A mural that took two years to create, seems to have been unveiled at the perfect time in Warman, SK.

The mural, dedicated to truth and reconciliation, was completed by students at Warman High School and their artist-in-residence Ray Keighley.

WHS Arts teacher Sarah Gerrard says the project started with the goal of educating students on the topics of treaty, truth, and reconciliation.

She adds the process has opened her eyes.

“When you start looking into truth and reconciliation, and I’m coming at it from a Euro-Canadian perspective, it’s a lot to start unpacking,” said Gerrard. “As we got into the project, we realized we were just scraping the surface. There’s so much more that we need to learn and that we need to grow from, so this is just the beginning.”

During the creation of the mural, students learned from many guest speakers who shared their stories of the harms done to Indigenous people.

Gerrard says it’s amazing to see all the lessons illustrated in one mural.

“We’re very proud of it, we involved the community, we heard from various organizations, it feels just really pleasing I think,” said Gerrard. “To have seen all those ideas come to fruition, and with COVID-19 we didn’t know how this would come together, so it’s very pleasing to have it up on the wall and know that it’s going to be in the community for a long, long time.”
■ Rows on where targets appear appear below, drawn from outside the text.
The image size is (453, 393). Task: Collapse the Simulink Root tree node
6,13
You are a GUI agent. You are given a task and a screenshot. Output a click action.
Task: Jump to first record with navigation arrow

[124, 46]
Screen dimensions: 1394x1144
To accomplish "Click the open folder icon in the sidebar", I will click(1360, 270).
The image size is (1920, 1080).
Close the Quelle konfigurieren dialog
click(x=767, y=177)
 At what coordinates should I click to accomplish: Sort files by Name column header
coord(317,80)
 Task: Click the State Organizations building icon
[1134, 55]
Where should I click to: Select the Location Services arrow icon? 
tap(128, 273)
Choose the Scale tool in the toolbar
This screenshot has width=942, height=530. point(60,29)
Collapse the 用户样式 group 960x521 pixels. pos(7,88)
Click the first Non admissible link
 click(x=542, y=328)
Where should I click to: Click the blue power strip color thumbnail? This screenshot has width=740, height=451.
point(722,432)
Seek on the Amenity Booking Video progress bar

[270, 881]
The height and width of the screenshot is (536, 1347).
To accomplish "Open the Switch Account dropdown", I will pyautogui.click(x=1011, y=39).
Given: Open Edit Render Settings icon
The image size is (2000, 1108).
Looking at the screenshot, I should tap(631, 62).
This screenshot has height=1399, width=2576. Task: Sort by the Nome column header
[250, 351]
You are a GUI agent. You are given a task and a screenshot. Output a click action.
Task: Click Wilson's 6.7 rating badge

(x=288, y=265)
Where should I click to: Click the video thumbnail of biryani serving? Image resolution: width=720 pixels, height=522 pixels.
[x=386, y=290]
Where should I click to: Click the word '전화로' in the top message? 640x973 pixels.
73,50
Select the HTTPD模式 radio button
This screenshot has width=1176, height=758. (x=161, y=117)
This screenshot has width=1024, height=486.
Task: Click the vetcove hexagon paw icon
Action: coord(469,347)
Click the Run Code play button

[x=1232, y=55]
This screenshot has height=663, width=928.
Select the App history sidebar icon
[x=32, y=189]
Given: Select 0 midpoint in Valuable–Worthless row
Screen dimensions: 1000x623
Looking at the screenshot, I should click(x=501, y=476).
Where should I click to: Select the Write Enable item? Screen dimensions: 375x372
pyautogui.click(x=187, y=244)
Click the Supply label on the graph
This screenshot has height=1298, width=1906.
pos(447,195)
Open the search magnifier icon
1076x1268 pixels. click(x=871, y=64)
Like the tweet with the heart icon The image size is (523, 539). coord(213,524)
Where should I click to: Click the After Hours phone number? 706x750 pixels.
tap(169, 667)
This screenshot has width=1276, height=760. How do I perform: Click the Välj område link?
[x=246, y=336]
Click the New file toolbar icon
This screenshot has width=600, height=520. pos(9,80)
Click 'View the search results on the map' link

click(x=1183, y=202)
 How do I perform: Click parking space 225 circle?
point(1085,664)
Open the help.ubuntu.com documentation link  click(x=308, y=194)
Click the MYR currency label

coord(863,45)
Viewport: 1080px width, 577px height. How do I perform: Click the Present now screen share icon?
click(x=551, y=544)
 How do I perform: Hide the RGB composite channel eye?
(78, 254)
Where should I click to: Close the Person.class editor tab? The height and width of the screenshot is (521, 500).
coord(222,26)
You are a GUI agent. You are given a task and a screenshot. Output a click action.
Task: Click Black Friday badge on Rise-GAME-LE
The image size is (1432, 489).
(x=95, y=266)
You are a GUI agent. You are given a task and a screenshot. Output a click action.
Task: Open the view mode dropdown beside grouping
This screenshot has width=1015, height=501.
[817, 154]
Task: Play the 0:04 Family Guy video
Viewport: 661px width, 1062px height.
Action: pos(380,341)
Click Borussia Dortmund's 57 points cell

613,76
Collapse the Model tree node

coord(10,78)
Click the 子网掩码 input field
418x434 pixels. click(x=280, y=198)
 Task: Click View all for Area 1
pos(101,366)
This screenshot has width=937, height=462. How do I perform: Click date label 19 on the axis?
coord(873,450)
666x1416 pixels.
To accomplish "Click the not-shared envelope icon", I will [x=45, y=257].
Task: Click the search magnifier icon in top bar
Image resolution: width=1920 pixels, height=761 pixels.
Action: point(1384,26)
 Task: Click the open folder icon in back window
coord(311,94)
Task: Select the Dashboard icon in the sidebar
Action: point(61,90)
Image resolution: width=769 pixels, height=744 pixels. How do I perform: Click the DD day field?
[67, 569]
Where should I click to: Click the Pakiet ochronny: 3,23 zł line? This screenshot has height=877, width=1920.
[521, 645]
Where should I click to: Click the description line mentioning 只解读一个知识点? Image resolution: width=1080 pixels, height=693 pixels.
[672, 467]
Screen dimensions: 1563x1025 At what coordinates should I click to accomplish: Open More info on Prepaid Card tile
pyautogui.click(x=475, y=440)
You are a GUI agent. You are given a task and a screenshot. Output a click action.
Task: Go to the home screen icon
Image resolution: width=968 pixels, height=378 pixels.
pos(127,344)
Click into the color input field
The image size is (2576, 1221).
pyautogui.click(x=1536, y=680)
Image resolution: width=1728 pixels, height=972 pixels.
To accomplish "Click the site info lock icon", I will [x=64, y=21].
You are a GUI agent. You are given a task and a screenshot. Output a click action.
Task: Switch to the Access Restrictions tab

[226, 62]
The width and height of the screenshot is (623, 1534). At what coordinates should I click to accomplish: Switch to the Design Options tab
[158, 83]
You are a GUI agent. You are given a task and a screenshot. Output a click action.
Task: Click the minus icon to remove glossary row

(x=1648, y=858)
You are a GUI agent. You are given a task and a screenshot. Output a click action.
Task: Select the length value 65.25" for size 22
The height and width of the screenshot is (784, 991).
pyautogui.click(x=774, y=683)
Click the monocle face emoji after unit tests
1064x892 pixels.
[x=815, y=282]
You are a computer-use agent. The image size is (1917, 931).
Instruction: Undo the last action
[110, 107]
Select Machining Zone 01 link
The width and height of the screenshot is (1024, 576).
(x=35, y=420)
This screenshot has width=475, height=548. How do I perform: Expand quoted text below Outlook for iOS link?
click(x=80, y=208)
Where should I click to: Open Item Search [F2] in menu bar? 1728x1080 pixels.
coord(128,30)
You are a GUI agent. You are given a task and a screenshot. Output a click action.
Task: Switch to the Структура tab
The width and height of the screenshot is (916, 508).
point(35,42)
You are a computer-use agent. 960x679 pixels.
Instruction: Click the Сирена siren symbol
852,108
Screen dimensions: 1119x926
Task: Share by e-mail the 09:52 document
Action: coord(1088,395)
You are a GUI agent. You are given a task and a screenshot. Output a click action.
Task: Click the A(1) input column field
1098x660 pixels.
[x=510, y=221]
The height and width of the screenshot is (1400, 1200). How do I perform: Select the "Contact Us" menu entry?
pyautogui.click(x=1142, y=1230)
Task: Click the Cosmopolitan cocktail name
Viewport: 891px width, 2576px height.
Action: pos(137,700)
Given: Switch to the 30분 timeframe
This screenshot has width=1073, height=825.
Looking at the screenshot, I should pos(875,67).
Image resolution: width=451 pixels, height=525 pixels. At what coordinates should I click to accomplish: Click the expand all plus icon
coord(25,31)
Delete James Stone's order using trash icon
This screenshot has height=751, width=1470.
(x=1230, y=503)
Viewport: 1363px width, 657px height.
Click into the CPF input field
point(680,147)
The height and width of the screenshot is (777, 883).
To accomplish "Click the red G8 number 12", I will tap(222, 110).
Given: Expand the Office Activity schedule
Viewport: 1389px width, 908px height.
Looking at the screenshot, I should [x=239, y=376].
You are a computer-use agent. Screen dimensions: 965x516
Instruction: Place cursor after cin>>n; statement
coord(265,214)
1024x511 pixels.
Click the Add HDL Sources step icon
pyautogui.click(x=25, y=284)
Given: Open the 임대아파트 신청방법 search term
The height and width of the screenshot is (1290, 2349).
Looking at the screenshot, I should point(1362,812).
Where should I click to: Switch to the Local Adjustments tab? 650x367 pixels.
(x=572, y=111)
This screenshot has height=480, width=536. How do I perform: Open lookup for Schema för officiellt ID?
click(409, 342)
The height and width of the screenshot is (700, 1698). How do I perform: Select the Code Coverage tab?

She adds as proud as she is to see it finally come to life, it’s unfortunate that it comes at such a difficult time for the country.

Gerrard is hoping the mural offers people the chance to reflect and want to learn more.

“I think we have a lot more in common than we have differences, but we often focus on the differences,” said Gerrard. “All of the different things that are on the mural have significant meaning and symbolize something. I hope it makes people curious, I hope they ask questions, I hope it makes them want to learn more about Indigenous culture, and about the history that we have here in Canada, the good, the bad, and the ugly.”

The mural can be found on the side of Route 11 Creative Art Studio in the city 15 minutes north of Saskatoon.